The Student News Site of San Francisco State University

Golden Gate Xpress

The Student News Site of San Francisco State University

Golden Gate Xpress

The Student News Site of San Francisco State University

Golden Gate Xpress

SFSU offers voluntary severance amidst faculty layoffs, budget cuts

Staff and faculty received an email from Human Resources on Feb. 15 about an anticipated program at an unexpected time
Adriana Hernandez
Illustration of faculty accepting the voluntary separation incentive program. (Adriana Hernandez / Golden Gate Xpress)

Amidst significant faculty layoffs and, consequently, class cuts in the past semester, San Francisco State University faculty and staff received an email early Thursday morning offering a Voluntary Separation Incentive Program (VSIP) in an effort to reduce the structural budget. 

SFSU employees who decide to participate in the program must meet six requirements to qualify for the severance package. Participants in the program would only receive 50% of their annual salary, with a cap of $75,000.

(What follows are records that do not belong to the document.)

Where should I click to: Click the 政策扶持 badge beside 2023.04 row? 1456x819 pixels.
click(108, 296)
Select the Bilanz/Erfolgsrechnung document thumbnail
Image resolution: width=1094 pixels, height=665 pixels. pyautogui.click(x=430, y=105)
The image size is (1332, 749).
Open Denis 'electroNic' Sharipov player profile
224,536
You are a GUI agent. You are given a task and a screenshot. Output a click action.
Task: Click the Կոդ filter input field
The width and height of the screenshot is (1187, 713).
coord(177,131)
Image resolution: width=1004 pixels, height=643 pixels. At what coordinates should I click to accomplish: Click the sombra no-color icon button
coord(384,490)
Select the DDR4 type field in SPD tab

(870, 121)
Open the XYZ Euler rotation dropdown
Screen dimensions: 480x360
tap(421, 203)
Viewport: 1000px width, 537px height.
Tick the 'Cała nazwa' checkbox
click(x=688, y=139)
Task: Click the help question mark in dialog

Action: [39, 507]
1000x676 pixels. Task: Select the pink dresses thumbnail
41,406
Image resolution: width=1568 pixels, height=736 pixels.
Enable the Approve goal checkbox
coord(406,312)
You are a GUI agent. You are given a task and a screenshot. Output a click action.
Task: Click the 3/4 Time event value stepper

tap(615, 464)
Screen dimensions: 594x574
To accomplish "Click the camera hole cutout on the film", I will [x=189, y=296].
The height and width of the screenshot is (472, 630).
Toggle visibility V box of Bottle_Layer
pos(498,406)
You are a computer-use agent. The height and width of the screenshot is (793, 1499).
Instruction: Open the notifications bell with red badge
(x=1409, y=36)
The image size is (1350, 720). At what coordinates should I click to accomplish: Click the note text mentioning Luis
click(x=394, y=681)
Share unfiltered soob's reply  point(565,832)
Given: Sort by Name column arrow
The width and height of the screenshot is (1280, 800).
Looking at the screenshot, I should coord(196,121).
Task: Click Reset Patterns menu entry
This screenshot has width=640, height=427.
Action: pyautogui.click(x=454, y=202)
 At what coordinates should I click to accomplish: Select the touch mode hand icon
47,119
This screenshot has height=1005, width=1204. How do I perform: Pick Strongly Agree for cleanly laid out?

The six requirements consist of SFSU-represented employees in a permanently funded position; confidential employees; employees in a permanent position; full-time faculty members with a three-year contract; employees in the Management Personnel Plan and probationary employees are not eligible to participate.

Faculty and staff not currently enrolled but eligible for the Faculty Early Retirement Program (FERP) will not have to choose between the two programs. SFSU employees who choose the FERP will receive a maximum cap of $30,000 in the VSIP. 

The VSIP application will be available from April 1 through April 30. Any application submitted after 11:59 p.m. on April 30 will not be considered.  

“I think the union let us know that this was probably in the works. That they were going to be showing us something like this,” said William Christmas, a professor in the English department who is eligible for the VSIP but doesn’t plan on taking the package.

Past reporting by Golden Gate Xpress found that at a university Board of Trustees meeting in September 2023, VSIP is part of a larger workforce alignment plan that has the goal of offboarding 80 full-time-equivalent employees and creating $8 million in savings, according to Jeff Wilson, vice president of administration and finance. 

Even though this separation was anticipated, faculty members still declined to comment about what some called the “golden handshake” email they received on Feb 15. A golden handshake is a common phrase referring to a payment in exchange for early retirement. 

Some faculty were confused about the verbiage of the email and the intention behind it. 

Jasmine Giblin Ingaramo, a lecturer in the Ethnic Studies department for Metro, acknowledges that she doesn’t meet the qualifications for the program but remains uninformed about other details.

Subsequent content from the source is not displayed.